Metabolisation of lidocaine does not only involve 2,6-xylidine as a metabolite, but also monoethylglycinexylidide = desethyl-lidocaine, which is also a Ph. Eur. impurity (impurity D). Considering the high diversity in lidocaine products, from anesthetics for hospital use to a high diversity of OTC galenic forms, and desethyl-lidocaine being an known and intrinsically nitrosatable impurity, I do not find it improbable a product might exist that requires setting an acceptable intake (daily lifetime as point of departure of LTL AI design), as reflected in the limit list of EMA, HC and TGA, even if it is very likely that for many products this is not a likely nitrosamine as well. Recent stoichiometric studies show that nitrosation conversion and selectivity (C-nitration on aromatic ring vs. N-nitrosation, cf. structure of desethyl-lidocaine: C-nitration risk para of the amino-group of the 2,6-xylidine) might significantly differ liquid phase vs. solid phase.
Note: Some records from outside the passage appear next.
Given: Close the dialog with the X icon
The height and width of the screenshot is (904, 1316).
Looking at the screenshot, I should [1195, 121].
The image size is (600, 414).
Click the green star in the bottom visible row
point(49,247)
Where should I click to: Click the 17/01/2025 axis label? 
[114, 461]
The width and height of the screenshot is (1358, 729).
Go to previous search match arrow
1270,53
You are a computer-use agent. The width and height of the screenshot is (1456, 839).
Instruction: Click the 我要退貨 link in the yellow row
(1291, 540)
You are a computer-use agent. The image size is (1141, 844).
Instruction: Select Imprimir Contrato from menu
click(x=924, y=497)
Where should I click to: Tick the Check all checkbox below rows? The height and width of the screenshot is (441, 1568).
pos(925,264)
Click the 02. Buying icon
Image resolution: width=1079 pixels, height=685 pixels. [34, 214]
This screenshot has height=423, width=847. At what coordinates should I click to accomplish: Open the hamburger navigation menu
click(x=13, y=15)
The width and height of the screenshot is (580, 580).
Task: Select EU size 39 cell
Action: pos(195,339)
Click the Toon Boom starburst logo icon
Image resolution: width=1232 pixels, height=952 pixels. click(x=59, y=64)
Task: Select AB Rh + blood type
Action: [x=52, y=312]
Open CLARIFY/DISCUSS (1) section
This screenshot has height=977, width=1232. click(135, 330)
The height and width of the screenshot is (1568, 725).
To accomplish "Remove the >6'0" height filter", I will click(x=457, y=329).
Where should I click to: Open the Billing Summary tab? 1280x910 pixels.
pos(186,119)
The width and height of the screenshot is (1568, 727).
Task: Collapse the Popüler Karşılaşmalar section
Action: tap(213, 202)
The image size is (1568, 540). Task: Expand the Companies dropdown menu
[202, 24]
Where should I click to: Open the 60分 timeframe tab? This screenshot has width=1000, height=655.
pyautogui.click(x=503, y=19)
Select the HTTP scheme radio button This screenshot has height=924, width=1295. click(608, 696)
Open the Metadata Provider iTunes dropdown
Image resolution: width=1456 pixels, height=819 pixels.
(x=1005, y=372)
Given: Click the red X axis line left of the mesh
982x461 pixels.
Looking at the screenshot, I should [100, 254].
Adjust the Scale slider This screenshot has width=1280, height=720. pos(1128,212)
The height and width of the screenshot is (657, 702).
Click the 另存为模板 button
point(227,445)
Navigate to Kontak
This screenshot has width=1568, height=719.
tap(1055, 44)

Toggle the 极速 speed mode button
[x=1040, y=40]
Though these studies are stoichiometric and under stirring/mechanical impact (possibly influencing extrapolability), general improbability of a synthesisable nitrosamine cannot be concluded when a high diversity of products exists. Many nitrosamines in the international limit lists cannot be formed selectively in stoichiometric liquid phase experiments but this does not per definition mean improbability of the impurity.
It is true that lidocaine EP impurity E has a double risk for C-nitration compared to lidocaine EP impurity D due to having two aromatic rings, but I deem the risk for mischaracterisation of the “nitrosamine” that was possibly reported reasonably low from a compound characterisation science perspective, making the scenario where the error lies in the redacting of the limit list more likely maybe (e.g. identified need based on step 2 submissions to list nitroso impurity D, but listing nitroso impurity E instead by reading the wrong line in the monograph).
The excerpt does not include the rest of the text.